§ WHAT YOU ARE ASKED TO DO: Reproduce the rows starting at the one containing "include (692, 834)" and ending at the one containing "Latent (206, 888)", substituting "screenshot" for each occurrence of "image" and leaving everything else as it stands.

>> Start RECORDS FOR THIS TASK

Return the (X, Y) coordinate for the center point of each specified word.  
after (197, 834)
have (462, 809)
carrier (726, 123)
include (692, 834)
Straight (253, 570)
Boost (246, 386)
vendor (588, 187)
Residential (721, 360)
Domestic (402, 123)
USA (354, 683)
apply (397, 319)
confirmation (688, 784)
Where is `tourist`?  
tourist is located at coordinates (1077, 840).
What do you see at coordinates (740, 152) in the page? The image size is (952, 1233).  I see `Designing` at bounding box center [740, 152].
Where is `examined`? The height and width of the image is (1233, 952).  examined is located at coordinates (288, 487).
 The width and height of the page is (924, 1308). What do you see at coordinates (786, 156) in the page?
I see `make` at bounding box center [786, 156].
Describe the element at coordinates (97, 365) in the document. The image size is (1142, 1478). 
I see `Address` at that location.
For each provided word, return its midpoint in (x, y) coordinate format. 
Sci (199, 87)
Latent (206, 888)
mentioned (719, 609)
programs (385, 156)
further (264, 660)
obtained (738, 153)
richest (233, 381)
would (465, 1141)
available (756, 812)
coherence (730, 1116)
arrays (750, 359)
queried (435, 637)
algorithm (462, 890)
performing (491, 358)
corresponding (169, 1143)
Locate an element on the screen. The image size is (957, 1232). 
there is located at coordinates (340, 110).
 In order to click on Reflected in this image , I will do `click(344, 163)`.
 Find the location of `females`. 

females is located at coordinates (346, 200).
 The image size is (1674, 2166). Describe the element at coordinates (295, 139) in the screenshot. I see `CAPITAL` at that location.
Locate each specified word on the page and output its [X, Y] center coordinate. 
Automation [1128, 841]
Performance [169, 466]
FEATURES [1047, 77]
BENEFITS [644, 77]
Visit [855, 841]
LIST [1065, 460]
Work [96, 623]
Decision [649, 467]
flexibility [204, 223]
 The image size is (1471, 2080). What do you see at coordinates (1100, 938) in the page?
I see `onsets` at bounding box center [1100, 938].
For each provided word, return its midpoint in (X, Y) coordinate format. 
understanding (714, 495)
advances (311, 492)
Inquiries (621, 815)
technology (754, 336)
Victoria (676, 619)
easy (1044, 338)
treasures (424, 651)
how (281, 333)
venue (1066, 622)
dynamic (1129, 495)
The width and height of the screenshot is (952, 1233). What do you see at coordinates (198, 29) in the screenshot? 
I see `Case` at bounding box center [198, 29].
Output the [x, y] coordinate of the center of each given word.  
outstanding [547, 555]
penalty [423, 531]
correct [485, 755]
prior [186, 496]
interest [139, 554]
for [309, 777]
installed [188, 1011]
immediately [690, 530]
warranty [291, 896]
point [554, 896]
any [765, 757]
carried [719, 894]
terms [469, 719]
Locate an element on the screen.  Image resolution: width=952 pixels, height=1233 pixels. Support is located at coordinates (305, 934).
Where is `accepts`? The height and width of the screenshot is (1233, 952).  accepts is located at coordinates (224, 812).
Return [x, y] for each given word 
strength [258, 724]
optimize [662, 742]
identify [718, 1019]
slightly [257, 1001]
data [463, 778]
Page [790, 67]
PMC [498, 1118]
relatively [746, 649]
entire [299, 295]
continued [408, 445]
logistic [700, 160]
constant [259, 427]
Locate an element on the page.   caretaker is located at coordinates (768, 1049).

>> End RECORDS FOR THIS TASK

§ SOLUTION TO THE EXERCISE:
include (692, 834)
Straight (253, 570)
Boost (246, 386)
vendor (588, 187)
Residential (721, 360)
Domestic (402, 123)
USA (354, 683)
apply (397, 319)
confirmation (688, 784)
Where is `tourist`?  
tourist is located at coordinates (1077, 840).
What do you see at coordinates (740, 152) in the page? The screenshot size is (952, 1233).  I see `Designing` at bounding box center [740, 152].
Where is `examined`? The height and width of the screenshot is (1233, 952).  examined is located at coordinates (288, 487).
 The width and height of the page is (924, 1308). What do you see at coordinates (786, 156) in the page?
I see `make` at bounding box center [786, 156].
Describe the element at coordinates (97, 365) in the document. The screenshot size is (1142, 1478). 
I see `Address` at that location.
For each provided word, return its midpoint in (x, y) coordinate format. 
Sci (199, 87)
Latent (206, 888)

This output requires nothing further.